Configuration values for this parameter depend on the use case scenario. Assuming your data arrives in low frequency cycles, these values are negligible. In scenarios with many objects arriving in short time frames, it is recommended to review and adapt the default values accordingly.

Backoff Failure Handling

These parameters define backoff timing intervals in case of failures. The system will progressively throttle down the processing cycle based on the configured minimum and maximum failure backoff boundaries.

Min. failure backoff — The minimum backoff time before retrying after a failure.

Unit — Time unit for the minimum backoff value.

Max. failure backoff — The maximum backoff time before retrying after a failure.

Unit — Time unit for the maximum backoff value.

Based on these values, the next processing attempt is delayed: starting at the minimum failure backoff interval, the wait time increases step by step up to the maximum failure backoff.

Reset after number of successful streams — Resets the failure backoff throttling after this many successful stream processing attempts.

Reset after time without failure streams — Resets the failure backoff throttling after this amount of time passes without any failures.

Unit — Time unit for the time-based backoff reset.

Whatever comes first — the stream count or the time threshold — resets the failure throttling after the system returns to successful stream processing.

Polling & Processing

Polling & Processing a Source

This source does not reflect a stream, but an object-based storage source which does not signal the existence of new objects to observers.

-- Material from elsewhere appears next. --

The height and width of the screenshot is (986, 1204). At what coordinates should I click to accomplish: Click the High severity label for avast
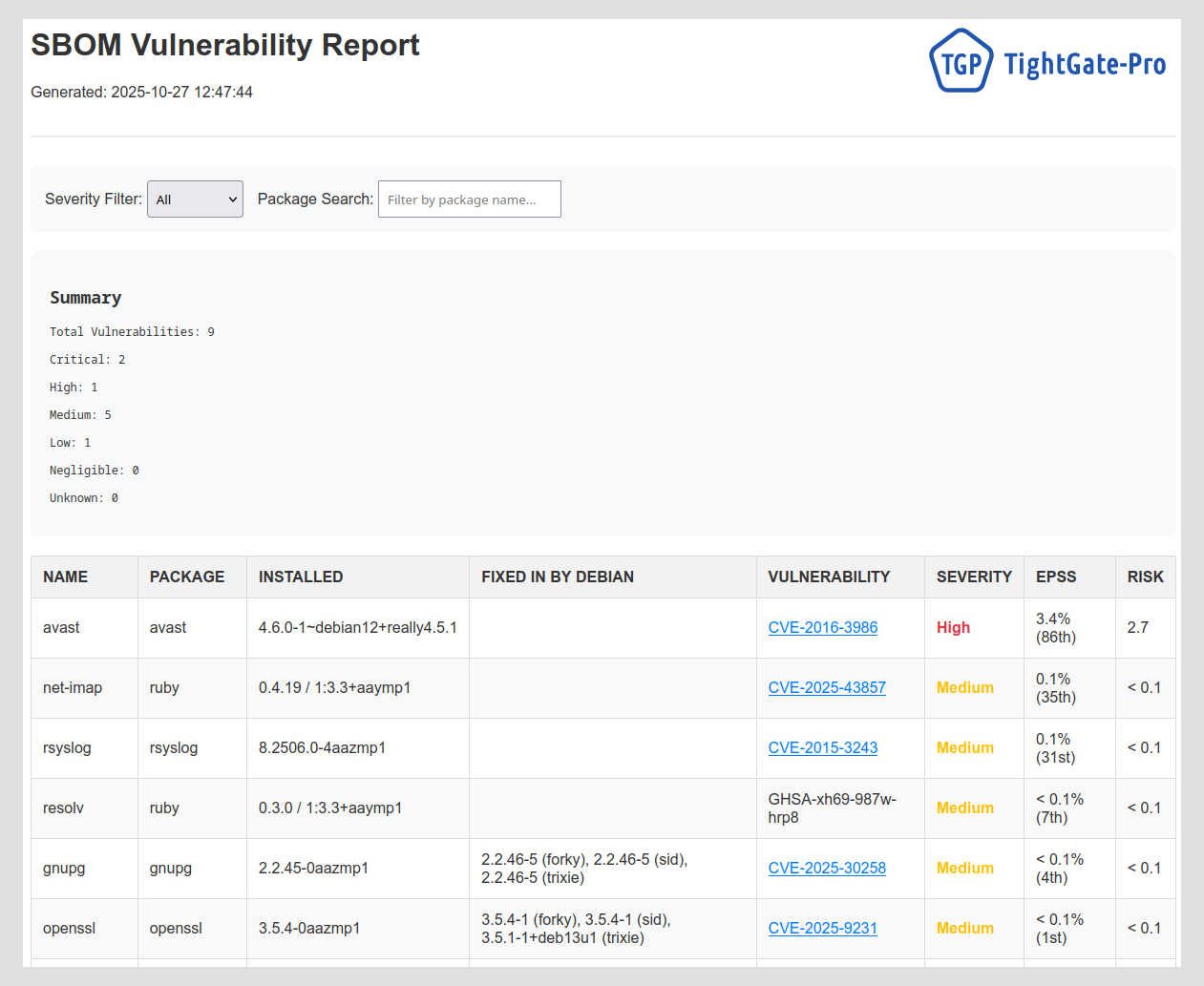953,628
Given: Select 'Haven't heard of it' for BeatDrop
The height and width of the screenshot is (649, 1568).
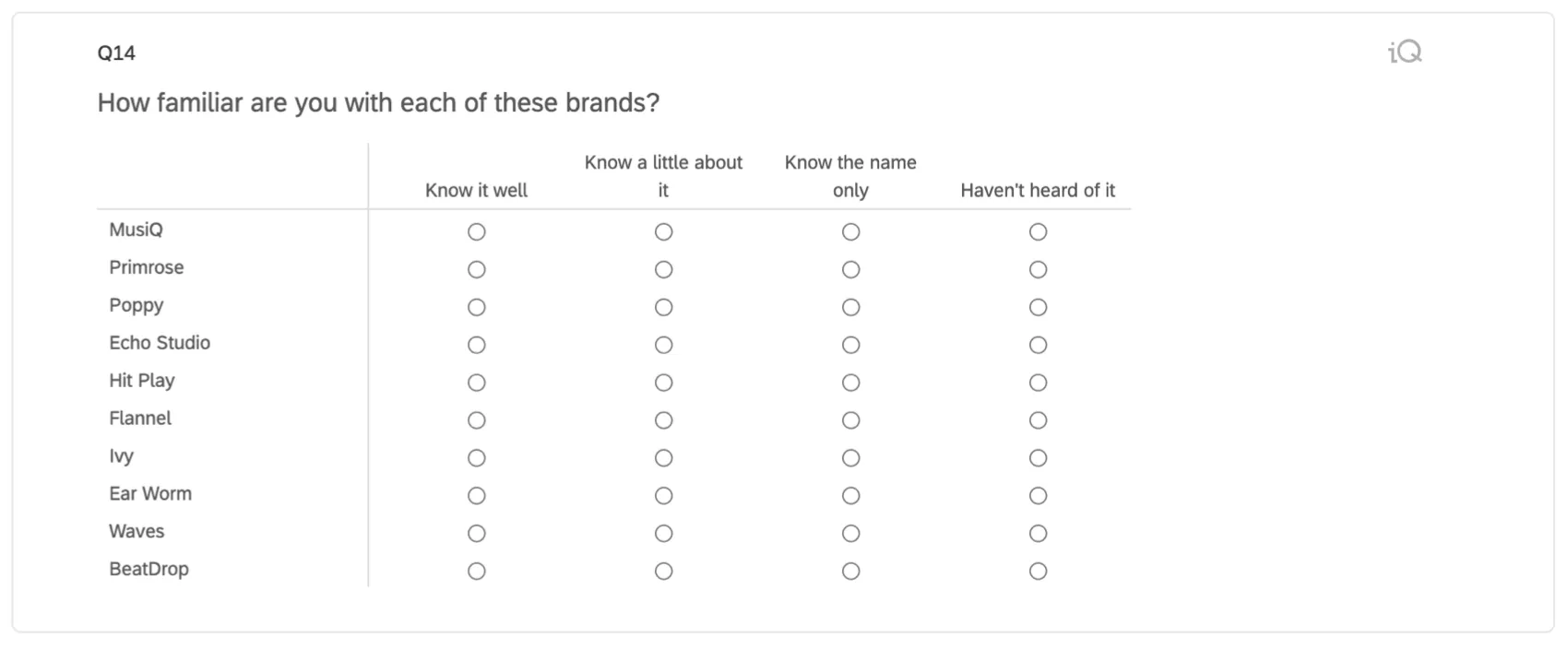Looking at the screenshot, I should coord(1038,571).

We therefore need to define how often we want to look up (poll) the source for new objects to process.

You can choose between Fixed rate polling and Cron tab style polling.

Fixed rate

Use Fixed rate if you want to poll at constant and frequent intervals.

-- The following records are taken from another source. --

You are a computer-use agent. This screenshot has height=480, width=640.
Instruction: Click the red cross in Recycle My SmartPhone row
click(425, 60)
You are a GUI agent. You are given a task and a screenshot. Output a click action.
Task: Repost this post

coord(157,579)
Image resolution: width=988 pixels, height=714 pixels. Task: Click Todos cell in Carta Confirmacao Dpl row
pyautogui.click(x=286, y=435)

Polling interval [sec] — The interval in seconds at which the configured source is queried for new objects.

Cron tab

Cron tab configuration

Use Cron tab if you want to poll at specific scheduled times. The Cron tab expression follows the cron tab style convention. Learn more about crontab syntax at the Quartz Scheduler documentation.

You can also use the built-in Cron expression editor — click the calendar symbol on the right hand side:

Cron expression editor

Configure your expression using the editor. The Next trigger times display at the top helps you visualize when the next triggers will fire. Press OK to store the values.

Polling timeout

Polling timeout [sec] — The time in seconds to wait before a polling request is considered failed. Set this high enough to account for endpoint responsiveness under normal operation.

Stable time

Stable time [sec] — The number of seconds that file statistics must remain unchanged before the file is considered stable for processing. Configuring this value enables stability checks before processing.

Ordering

When listing objects from the source for processing, you can define the order in which they are processed:

  • Alphabetically, ascending
  • Alphabetically, descending
  • Last modified, ascending
  • Last modified, descending

Reprocessing mode

The Reprocessing mode setting controls how layline.io's Access Coordinator handles previously processed sources that are re-ingested.

Reprocessing mode options

  • Manual access coordinator reset — Any source element processed and stored in layline.io's history requires a manual reset in the Sources Coordinator before reprocessing occurs (default mode).
  • Automatic access coordinator reset — Allows automatic reprocessing of already processed and re-ingested sources as soon as the respective input source has been moved into the configured done or error directory.
  • When input changed — Behaves like Manual access coordinator reset, but also checks whether the source has potentially changed — i.e., the name is identical but the content differs. If the content has changed, reprocessing starts without manual intervention.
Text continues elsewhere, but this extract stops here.